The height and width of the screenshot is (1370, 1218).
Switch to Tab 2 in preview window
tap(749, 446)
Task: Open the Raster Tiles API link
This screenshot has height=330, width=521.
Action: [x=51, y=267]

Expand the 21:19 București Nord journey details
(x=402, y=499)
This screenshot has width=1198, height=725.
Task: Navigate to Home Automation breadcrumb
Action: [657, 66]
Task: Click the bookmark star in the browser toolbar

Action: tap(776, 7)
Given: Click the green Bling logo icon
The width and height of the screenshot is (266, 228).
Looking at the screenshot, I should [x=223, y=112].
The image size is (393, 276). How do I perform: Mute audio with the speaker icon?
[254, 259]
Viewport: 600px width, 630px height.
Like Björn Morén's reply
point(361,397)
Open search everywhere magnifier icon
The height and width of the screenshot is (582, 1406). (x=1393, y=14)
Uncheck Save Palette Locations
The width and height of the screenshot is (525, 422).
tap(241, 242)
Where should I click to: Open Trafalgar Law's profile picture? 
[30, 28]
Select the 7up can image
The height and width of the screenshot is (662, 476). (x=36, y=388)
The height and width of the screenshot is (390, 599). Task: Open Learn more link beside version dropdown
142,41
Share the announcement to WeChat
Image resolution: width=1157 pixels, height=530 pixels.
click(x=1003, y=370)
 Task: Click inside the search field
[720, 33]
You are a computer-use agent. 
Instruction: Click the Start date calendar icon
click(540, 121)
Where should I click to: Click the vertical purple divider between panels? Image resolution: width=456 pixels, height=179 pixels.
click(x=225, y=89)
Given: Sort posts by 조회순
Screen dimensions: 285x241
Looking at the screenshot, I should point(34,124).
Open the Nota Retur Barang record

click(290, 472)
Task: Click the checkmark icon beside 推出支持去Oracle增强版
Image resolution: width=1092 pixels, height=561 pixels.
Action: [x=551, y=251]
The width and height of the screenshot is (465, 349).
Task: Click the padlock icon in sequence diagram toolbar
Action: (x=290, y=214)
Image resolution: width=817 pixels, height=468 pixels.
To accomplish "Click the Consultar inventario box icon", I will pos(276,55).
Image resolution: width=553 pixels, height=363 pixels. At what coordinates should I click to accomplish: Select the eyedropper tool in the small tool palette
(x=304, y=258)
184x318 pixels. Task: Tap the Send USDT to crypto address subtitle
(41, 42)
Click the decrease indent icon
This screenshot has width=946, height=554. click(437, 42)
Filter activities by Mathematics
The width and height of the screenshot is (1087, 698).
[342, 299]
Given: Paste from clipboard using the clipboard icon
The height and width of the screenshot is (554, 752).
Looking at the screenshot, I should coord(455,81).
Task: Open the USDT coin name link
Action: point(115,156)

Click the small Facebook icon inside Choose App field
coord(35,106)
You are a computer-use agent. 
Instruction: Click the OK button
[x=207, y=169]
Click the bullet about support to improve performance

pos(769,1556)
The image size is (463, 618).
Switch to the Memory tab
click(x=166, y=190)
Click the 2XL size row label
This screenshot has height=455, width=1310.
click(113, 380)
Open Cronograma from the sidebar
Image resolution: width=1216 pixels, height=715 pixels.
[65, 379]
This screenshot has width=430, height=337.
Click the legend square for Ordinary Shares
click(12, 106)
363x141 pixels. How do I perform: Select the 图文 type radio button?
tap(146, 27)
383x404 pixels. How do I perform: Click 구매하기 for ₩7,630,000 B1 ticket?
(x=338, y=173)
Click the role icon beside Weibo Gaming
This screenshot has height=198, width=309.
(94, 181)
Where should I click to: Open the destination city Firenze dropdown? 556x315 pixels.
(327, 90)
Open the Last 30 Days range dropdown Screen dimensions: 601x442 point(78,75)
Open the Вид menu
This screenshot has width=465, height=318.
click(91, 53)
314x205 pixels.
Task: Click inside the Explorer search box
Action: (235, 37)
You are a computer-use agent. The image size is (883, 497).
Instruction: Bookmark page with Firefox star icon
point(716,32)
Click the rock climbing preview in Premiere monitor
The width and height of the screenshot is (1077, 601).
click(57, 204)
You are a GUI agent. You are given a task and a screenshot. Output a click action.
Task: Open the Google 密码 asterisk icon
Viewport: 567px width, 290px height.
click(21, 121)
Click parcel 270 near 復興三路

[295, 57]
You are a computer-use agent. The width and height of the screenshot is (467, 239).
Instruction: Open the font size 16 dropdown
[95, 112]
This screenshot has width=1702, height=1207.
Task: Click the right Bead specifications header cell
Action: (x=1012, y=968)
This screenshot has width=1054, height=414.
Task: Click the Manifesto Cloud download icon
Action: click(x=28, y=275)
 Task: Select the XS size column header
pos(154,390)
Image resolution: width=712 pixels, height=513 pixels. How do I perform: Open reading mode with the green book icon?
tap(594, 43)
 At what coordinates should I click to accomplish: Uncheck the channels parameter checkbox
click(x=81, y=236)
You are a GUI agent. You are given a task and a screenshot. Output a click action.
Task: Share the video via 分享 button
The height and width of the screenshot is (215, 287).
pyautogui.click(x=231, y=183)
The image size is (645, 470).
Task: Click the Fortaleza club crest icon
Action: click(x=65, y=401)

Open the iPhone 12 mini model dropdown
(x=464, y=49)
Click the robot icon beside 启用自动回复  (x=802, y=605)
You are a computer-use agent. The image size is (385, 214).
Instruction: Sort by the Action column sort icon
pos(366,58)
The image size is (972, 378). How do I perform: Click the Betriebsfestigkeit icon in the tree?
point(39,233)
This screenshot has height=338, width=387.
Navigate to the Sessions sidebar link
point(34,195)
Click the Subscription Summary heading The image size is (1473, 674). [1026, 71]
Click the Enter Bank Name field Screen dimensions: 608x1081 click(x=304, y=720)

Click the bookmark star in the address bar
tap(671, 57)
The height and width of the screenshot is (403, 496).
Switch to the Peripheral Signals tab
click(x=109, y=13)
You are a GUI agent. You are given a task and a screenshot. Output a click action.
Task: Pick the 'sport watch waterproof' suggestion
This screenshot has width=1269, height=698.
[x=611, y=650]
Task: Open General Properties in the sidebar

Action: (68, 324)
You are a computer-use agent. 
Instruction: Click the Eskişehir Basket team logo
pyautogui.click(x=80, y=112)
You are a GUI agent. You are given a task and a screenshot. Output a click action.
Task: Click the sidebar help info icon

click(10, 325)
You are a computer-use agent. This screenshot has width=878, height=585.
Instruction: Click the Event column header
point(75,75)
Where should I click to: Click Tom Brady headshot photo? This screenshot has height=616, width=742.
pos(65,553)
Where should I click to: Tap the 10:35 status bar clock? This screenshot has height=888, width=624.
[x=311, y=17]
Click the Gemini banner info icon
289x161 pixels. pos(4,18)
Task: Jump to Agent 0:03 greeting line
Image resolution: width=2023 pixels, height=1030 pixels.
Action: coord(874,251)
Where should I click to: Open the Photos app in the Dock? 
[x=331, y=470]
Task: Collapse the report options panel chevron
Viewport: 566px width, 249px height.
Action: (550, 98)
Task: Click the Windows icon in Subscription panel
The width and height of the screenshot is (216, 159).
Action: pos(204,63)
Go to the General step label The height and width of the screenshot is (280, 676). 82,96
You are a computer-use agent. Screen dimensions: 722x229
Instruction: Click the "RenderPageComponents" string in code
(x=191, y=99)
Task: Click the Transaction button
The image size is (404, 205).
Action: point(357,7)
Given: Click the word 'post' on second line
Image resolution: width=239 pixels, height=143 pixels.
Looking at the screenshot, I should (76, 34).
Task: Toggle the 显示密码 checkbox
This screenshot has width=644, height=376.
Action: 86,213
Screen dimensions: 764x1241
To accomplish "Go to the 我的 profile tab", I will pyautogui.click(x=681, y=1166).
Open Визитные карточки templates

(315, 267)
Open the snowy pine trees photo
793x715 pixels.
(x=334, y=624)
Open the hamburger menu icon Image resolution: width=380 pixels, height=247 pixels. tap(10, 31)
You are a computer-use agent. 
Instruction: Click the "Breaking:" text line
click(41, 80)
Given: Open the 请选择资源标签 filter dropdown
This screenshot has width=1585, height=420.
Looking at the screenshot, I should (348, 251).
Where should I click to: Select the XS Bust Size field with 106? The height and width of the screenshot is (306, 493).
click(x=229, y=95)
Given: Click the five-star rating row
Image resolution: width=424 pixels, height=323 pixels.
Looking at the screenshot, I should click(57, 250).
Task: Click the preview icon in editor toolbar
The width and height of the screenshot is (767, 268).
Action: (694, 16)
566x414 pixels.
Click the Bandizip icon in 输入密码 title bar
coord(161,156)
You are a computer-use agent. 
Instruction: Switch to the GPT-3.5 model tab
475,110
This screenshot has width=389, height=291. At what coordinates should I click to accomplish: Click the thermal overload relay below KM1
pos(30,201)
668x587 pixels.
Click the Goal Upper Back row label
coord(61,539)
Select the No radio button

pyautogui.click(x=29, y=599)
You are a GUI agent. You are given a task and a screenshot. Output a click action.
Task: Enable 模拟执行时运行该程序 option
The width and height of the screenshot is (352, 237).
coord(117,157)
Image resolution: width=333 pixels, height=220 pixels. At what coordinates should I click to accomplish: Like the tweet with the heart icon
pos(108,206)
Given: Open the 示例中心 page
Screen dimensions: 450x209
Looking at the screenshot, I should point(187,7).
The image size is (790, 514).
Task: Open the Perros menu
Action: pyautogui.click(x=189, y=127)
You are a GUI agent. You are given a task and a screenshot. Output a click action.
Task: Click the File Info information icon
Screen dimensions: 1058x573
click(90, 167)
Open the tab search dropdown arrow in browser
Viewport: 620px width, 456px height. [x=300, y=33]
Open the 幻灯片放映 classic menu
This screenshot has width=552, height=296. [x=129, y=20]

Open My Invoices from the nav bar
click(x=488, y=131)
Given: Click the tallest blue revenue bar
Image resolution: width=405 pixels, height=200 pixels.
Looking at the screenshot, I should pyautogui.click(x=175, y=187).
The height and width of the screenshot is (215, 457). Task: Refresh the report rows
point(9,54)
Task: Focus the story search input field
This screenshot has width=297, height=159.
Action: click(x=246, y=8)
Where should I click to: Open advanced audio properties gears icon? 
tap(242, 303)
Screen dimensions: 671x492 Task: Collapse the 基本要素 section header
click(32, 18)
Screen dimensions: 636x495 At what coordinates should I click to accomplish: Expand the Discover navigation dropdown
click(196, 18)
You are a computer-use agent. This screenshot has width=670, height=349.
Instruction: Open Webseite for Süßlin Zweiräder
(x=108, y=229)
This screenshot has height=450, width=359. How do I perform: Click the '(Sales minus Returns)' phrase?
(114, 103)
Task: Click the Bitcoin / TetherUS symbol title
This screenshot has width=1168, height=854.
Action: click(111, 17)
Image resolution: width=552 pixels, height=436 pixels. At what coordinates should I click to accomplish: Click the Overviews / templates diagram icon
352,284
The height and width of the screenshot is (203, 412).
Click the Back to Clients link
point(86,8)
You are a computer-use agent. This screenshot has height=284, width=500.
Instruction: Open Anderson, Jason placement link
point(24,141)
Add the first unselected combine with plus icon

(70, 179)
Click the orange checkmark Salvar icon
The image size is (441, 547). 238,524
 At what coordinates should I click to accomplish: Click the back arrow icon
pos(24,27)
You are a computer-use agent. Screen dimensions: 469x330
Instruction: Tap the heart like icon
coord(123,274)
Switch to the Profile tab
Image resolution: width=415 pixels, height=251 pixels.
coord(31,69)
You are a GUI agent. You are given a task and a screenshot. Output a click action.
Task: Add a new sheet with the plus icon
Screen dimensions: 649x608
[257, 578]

+ + +

**AIM OF THE TASK**
In the entries above, the lines from the one bearing "Task: Select the XS size column header" up to and including the one bearing "Task: Share the video via 分享 button" should be transcribed exactly; no other line is wanted.

**EXPECTED OUTPUT**
 Task: Select the XS size column header
pos(154,390)
Image resolution: width=712 pixels, height=513 pixels. How do I perform: Open reading mode with the green book icon?
tap(594, 43)
 At what coordinates should I click to accomplish: Uncheck the channels parameter checkbox
click(x=81, y=236)
You are a GUI agent. You are given a task and a screenshot. Output a click action.
Task: Share the video via 分享 button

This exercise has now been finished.